Tracking maternal proteins uncovers a central role for the residual body in organelle recycling during Toxoplasma gondii replication

Toxoplasma gondii replicates through endodyogeny, an unconventional form of internal budding in which two daughter cells are assembled within a single mother cell. During this process, daughter cells must acquire a full complement of organelles, which may be inherited from the mother, formed de novo , or assembled through a combination of both mechanisms. To date the fate of maternal components during replication remains poorly understood. We previously showed that F-actin–driven dynamics generate the intravacuolar network, which defines the residual body (RB) and facilitates recycling of microneme proteins. However, the inheritance and recycling of other organelles have not been systematically analysed.
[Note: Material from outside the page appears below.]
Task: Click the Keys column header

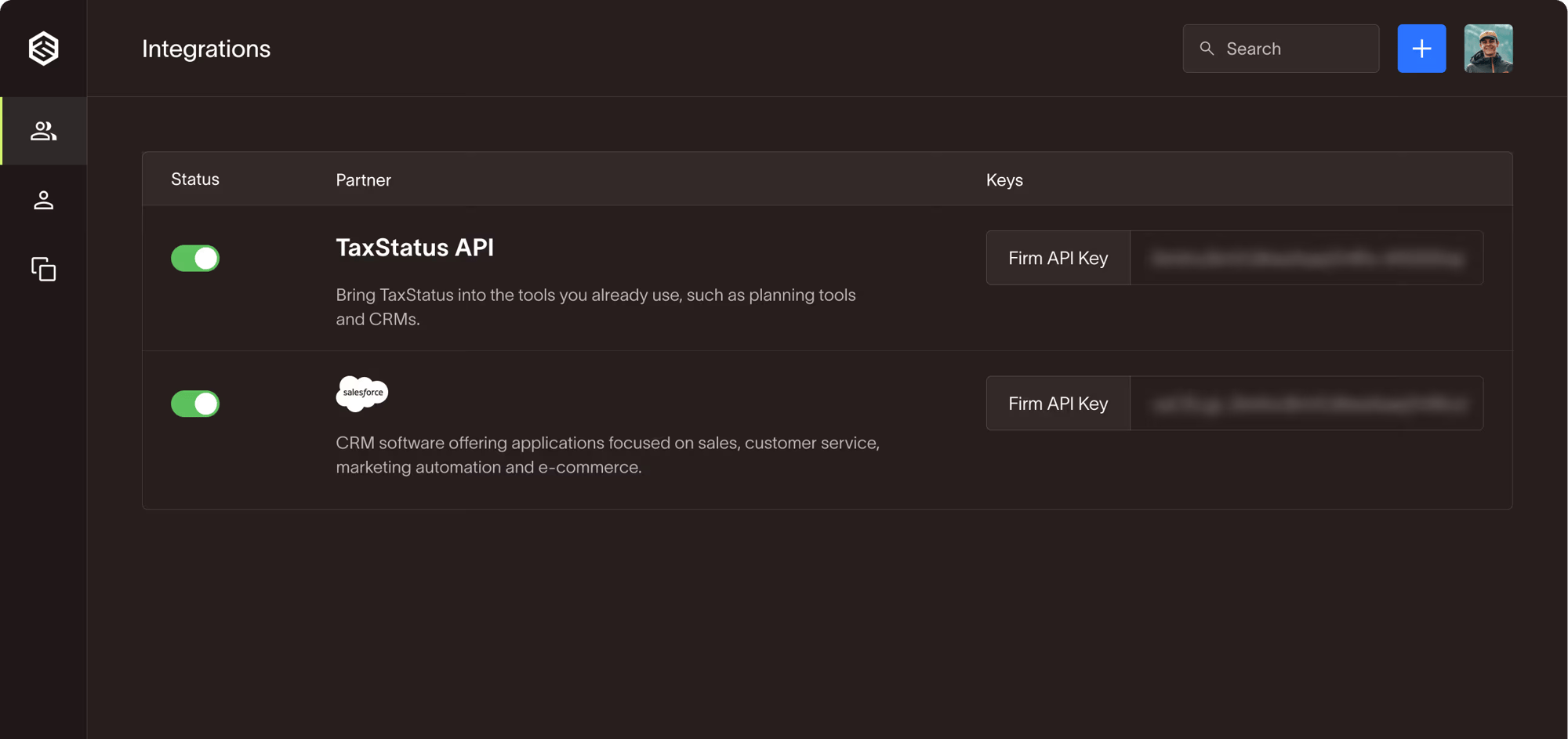Action: 1004,179
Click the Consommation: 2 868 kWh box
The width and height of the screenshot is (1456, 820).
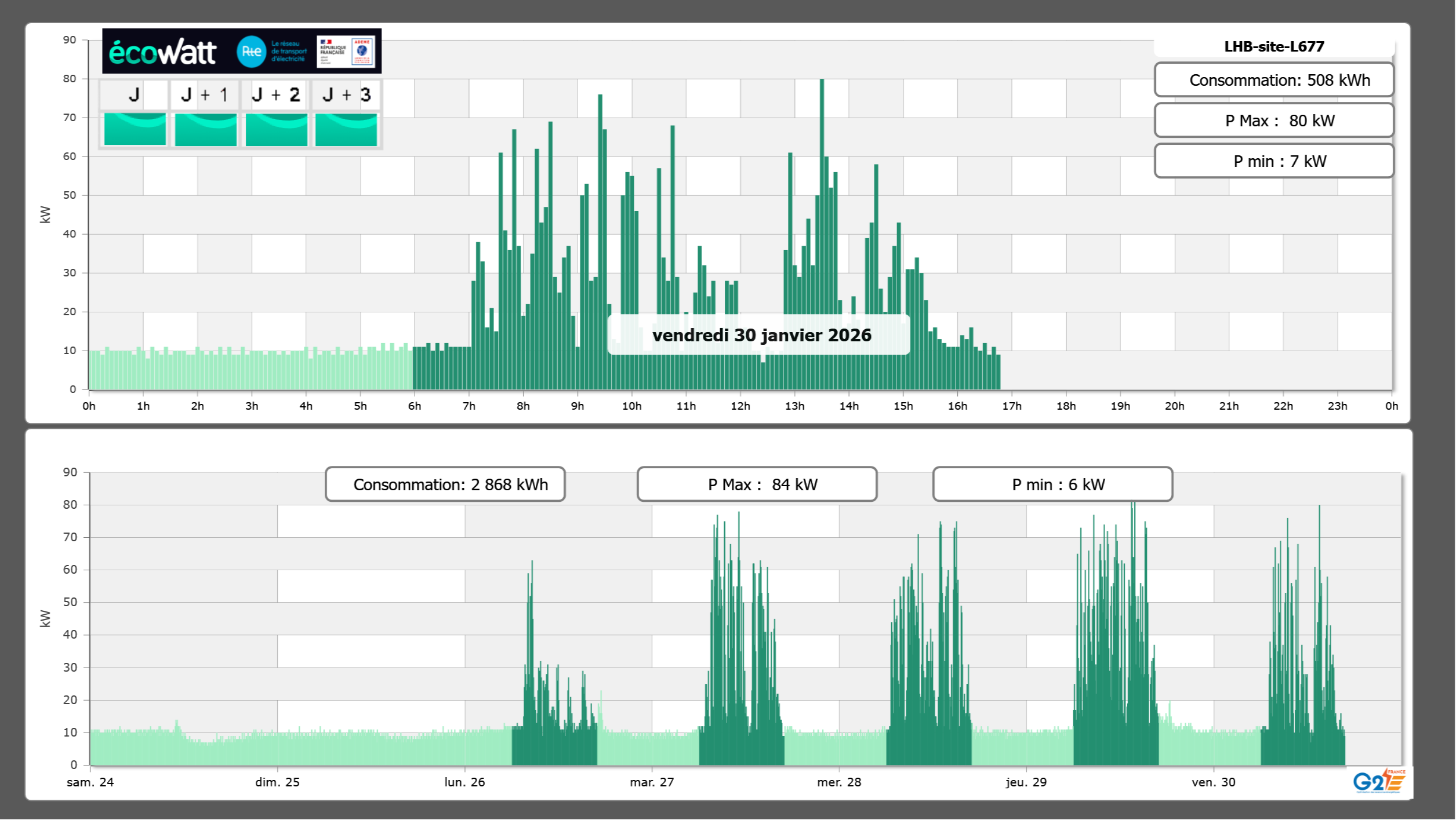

To address this, we employed a dual HaloTag-based pulse-chase fluorescence labelling strategy to distinguish between de novo –synthesized and recycled proteins in replicating tachyzoites. This approach reveals three distinct organelle inheritance patterns: (1) direct transmission of intact maternal organelles (e.g., rhoptries, micronemes), (2) expansion and division of pre-existing maternal organelles with incorporation of newly synthesized components (e.g., Golgi apparatus, apicoplast), and (3) degradation of maternal structures without recycling (e.g., inner membrane complex). Furthermore, we identify Myosin F (MyoF) as the key motor protein that mediates the selective recycling of maternal organelles via the RB. These findings redefine the RB as an active trafficking hub and reveal a selective, regulated system of organelle inheritance and recycling that is critical for intracellular organization and parasite development.